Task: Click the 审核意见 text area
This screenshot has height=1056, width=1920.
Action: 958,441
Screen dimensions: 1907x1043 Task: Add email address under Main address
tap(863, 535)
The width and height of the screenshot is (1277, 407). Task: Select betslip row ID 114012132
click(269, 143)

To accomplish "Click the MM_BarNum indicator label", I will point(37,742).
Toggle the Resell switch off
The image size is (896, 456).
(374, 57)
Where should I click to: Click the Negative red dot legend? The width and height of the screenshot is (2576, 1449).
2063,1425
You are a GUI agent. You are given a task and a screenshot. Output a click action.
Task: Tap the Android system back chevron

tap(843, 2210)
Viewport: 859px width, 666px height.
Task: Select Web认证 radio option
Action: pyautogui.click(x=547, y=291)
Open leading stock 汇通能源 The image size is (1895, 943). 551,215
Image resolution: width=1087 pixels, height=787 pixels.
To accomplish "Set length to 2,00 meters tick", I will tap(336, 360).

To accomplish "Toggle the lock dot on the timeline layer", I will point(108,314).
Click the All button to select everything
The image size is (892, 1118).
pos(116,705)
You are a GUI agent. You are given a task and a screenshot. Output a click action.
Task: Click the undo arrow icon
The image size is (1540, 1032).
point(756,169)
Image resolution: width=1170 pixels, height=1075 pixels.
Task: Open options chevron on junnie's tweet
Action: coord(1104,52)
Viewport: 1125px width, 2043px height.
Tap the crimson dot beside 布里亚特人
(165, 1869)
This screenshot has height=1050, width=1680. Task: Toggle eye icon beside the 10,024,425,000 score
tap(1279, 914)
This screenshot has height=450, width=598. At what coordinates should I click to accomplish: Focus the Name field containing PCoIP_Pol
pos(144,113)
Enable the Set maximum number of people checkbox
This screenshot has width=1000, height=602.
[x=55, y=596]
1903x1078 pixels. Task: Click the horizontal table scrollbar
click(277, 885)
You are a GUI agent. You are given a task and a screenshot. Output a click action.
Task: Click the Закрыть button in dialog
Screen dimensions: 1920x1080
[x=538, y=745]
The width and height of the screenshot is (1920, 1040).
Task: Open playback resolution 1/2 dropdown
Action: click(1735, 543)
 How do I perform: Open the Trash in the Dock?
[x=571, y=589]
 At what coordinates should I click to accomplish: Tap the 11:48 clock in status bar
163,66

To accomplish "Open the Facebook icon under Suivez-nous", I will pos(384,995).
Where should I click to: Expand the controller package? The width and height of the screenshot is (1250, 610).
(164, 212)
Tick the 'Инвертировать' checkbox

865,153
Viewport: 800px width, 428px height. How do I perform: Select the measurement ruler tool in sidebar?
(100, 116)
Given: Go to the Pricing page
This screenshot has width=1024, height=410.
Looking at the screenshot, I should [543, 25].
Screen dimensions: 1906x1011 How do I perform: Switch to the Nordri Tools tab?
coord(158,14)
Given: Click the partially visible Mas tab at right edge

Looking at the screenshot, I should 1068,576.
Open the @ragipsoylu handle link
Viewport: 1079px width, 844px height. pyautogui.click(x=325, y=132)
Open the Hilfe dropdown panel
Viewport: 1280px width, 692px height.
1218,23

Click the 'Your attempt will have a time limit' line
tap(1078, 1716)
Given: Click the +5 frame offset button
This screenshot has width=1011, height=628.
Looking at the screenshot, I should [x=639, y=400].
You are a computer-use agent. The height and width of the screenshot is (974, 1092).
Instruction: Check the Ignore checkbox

### Instructions to follow:
Repeat the entries above word for word, everything from the start of the entries down to the line containing "Open leading stock", with both of those lines included.

### Full solution:
Task: Click the 审核意见 text area
This screenshot has height=1056, width=1920.
Action: 958,441
Screen dimensions: 1907x1043 Task: Add email address under Main address
tap(863, 535)
The width and height of the screenshot is (1277, 407). Task: Select betslip row ID 114012132
click(269, 143)

To accomplish "Click the MM_BarNum indicator label", I will point(37,742).
Toggle the Resell switch off
The image size is (896, 456).
(374, 57)
Where should I click to: Click the Negative red dot legend? The width and height of the screenshot is (2576, 1449).
2063,1425
You are a GUI agent. You are given a task and a screenshot. Output a click action.
Task: Tap the Android system back chevron

tap(843, 2210)
Viewport: 859px width, 666px height.
Task: Select Web认证 radio option
Action: pyautogui.click(x=547, y=291)
Open leading stock 汇通能源 The image size is (1895, 943). 551,215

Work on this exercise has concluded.